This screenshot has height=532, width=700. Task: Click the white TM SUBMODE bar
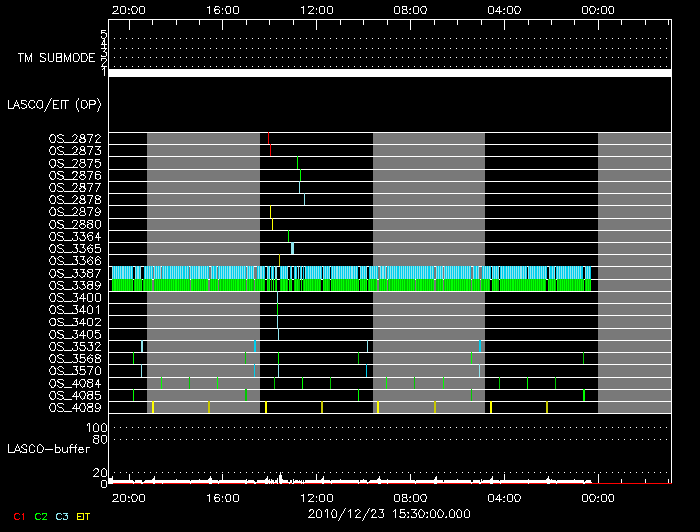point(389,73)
____________________
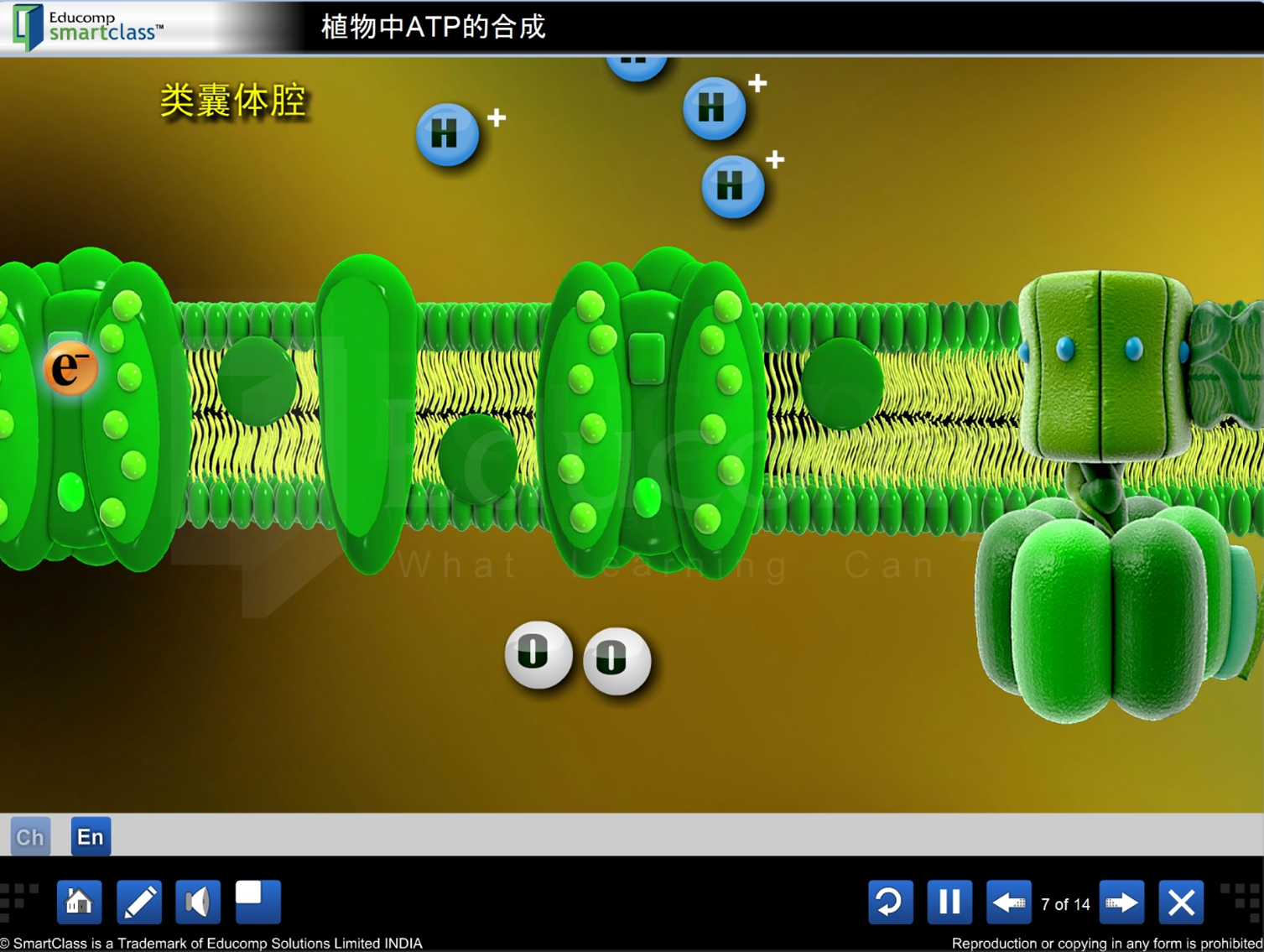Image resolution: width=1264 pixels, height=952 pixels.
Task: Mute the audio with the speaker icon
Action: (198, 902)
____________________
* [DIRECTIONS] Extract the lines from the one containing "This screenshot has" up to and including the one containing "point(389,73)", reproducing them verbatim. Omit the pictures.

* [RESULT OF THE EXERCISE]
This screenshot has height=532, width=700. Task: Click the white TM SUBMODE bar
point(389,73)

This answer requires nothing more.